A selection from today's mailbag: "What is the deal?!?! You haven't posted in 5 days!! You better get busy or you're gonna lose faithful readers..."

No concern about why I haven't posted anything in nearly a week, just a demand for moremoremore, a petulant insistence for the trained monkey to bang on his keyboard for your entertainment, a strident cry for me to bring meaning to an otherwise empty Internet. For all you folks know I could have a really good reason for not posting, but you don't care about me, all you want is my words. ...sniffle, sob...

Sadly, D knows me too well. She's not buying it. Even from 2,000 miles away, lolling in the shallow Tennessee waters of our nation's gene pool, she knows I haven't been posting because I'm a lazy bum. All right, fine. This one's for you, Danielle.

Actually, I do sort of have a reason. It's weak, but serviceable: I've been preoccupied. I've been watching the new sitcoms (Stop snickering! I'm a TV writer, I'm supposed to watch TV.) and batting around ideas for the Finnish pilot I keep talking about. Every spare erg of brainpower I have has been tasked to creative endeavors. I've had nothing left for this space. I wanted to write entries, honest I did, but I just haven't had the energy for it. Each night for the past five days I've dragged myself to bed after a hard evening of TV watching and idea-making and dropped into a coma as soon as my head hit the pillow. I've been consumed with guilt over it, but...

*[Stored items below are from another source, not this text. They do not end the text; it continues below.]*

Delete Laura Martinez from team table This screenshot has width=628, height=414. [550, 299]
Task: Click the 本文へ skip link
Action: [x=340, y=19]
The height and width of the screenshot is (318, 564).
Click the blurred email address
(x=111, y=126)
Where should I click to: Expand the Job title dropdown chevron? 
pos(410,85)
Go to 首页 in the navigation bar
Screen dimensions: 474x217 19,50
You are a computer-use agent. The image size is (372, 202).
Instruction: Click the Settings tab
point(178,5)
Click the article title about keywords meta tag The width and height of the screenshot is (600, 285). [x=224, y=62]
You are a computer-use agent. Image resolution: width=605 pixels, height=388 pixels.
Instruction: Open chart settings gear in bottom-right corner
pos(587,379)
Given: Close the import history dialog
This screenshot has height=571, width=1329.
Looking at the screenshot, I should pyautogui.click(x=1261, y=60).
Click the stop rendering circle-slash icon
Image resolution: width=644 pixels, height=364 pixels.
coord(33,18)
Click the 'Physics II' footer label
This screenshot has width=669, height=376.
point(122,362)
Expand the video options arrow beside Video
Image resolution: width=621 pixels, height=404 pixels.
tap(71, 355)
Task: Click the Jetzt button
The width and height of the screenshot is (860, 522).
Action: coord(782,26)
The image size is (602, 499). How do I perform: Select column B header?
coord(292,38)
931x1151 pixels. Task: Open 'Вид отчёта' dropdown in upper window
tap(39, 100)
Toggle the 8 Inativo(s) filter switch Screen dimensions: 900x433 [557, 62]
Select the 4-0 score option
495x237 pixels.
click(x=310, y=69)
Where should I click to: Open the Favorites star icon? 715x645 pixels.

See? I told you it was weak.

I really have been up to something, though. Last night I had an interesting meeting... I got a piece of mail Tuesday night from someone at DreamWorks who has an idea for a show and wondered if I'd be interested in writing it for him. Duh. Write for DreamWorks? Hell, yes! Unfortunately, it's not like that. This guy may work at DreamWorks, but he has nothing to do with their production arm. He was approaching me as an individual, not as a DreamWorks rep, so anything that happens with this idea is strictly after-hours. But he does have access, which is a very valuable commodity. Once the script is written, he can personally hand it to the people we'd need to see it and know that they'll read it with an open mind. That ain't peanuts, kids. I'm not stupid: I said I was interested and met with him.

I liked him. That's important, because I don't play well with others. I've only written with a partner once before in my life and it's not something I want to repeat. And while I won't be writing with this guy, it is his idea and he has to have input on the story, so it is a partnership. But I liked him, and I think I can work with him. His idea? I was pleasantly surprised. My sitcom web page generates a lot of e-mail from people who have a GREAT idea for a sitcom. These ideas are always autobiographical and always bad. I was half expecting that when I met with this guy, but I was wrong. His idea isn't about him, and it's not half bad either. I don't love it but it has potential. So that's what I'm working now.

Unfortunately, that means the Finn thing is off the table for now. Again. I've finally nailed down a concept for it that I feel pretty good about, I've sketched out the characters and was just starting working on the story when this DW thing came up, and now it's on the back burner. This new pilot is just as fly-by-night as the Finnish one but the potential for payoff if it works is orders of magnitude greater, so Finland loses hands-down. The Beginner's Luck pilot script is also on the back burner, as are my plans to write a spec Frasier. One thing's for sure, I'm not practicing what I preach. One of the first things I say on the sitcom web page is "Don't write a pilot" and now I find myself working on three of them.

I'm not sure how I feel about that. I jokingly say I'm an idiot for doing it, but there's a lot of truth to it, too. I suddenly have the sense that I'm walking a tightrope in total darkness while juggling eggs that are already broken. I think I'm getting too far afield from what I should be doing, which is writing the Frasier spec. Maybe it's time to really start juggling by writing two scripts at once. I don't know. I don't like not knowing.

This would all be so much easier if someone would just hire me. Please?